A Woman Sewing. 1855-56. Etching. Delteil, Melot 9.iii. 4 1/8 x 3 (sheet 8 1/4 x 6). A rich impression printed on papier vedâtre. An extremely scarce etching. Unsigned. $3,500.
The Potato Harvest. c. 1920. Lithograph printed in black ink on green wove paper. 9 3/8 x 12 1/ 2 (sheet 13 3/8 x 19 5/8). Lettered on stone with Millet's initials: 'J.F.M'. Annotated with production detail by F E Jackson: 'F.E.J. imp 22'. Not in Burty, Delteil or Melot. The stone (which is now in the Whitworth Art Gallery) was 'rediscovered' and printed for the first time in 1920 by Francis Ernest Jackson for the dealers Ernest Brown & Phillips in an edition of 200, of which this impression is no. 22. It has since been discovered that the stone was a fake made by Millet's grandson (based on information provided to the British Museum by Sarah Hyde of the Whitworth). The original painting of the subject is at The Walters Art Museum in Baltimore, Maryland. $1,500.

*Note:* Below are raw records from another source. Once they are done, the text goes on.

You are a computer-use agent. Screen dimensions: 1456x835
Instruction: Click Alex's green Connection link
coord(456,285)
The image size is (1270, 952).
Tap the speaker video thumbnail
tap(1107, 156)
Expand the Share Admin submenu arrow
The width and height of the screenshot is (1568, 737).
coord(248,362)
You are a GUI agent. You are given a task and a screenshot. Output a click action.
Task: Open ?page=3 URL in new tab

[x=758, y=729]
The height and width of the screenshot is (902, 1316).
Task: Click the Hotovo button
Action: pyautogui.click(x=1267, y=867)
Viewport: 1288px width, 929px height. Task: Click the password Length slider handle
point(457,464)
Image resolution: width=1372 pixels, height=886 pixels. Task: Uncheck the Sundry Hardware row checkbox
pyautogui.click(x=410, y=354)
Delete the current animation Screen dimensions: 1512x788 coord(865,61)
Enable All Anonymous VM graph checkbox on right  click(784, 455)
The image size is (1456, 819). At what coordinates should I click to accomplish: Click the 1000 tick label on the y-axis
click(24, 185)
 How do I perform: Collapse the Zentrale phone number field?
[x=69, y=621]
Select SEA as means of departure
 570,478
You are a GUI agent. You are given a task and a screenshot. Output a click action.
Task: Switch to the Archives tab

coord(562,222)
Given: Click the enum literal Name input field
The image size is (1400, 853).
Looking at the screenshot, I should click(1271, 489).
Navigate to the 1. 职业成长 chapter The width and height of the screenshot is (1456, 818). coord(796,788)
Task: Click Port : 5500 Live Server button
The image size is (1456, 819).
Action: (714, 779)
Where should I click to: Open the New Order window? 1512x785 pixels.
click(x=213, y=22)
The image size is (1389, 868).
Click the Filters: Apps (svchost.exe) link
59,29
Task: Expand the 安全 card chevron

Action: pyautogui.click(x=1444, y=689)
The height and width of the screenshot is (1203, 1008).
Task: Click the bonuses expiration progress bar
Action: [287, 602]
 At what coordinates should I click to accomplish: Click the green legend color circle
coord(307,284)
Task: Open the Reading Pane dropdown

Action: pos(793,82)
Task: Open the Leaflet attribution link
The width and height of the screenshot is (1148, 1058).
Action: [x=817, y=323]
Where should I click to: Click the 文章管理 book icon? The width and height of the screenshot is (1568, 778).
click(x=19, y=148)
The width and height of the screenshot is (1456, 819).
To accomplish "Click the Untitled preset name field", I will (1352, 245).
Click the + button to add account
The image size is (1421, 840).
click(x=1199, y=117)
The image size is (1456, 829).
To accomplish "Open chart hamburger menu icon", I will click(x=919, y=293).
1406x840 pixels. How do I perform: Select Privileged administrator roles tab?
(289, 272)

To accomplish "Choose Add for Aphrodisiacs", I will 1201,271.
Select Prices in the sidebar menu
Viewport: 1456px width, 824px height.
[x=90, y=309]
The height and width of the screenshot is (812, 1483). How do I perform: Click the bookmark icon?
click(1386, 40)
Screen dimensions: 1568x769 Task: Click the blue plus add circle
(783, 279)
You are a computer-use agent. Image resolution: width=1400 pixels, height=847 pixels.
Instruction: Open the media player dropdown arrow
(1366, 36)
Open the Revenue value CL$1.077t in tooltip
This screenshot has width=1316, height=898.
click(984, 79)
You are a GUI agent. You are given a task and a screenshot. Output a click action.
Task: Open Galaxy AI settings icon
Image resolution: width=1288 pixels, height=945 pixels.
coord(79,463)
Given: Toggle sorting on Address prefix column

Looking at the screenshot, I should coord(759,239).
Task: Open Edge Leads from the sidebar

Millet was born into a family of peasant farmers near Cherbourg. He depicted numerous rural scenes based on his childhood memories. Renowned for his Realist subject matter, Jean-Francois Millet was moved by social injustice to paint peasants and agricultural laborers, capturing both the poverty and dignity of rural French life. 'The human side of art is what touches me most,' he once said. Though the artist was considered a socialist revolutionary by much of the establishment, Millet's painting The Winnower (1848), praised by one critic as possessing 'everything it takes to horrify the bourgeois,' sold at the Paris Salon in 1848. In 1849, Millet moved to Barbizon, where he painted many of his most famous works, and, with Théodore Rousseau, Jean-Baptiste Camille Corot, and others, founded the Barbizon School of landscape painters.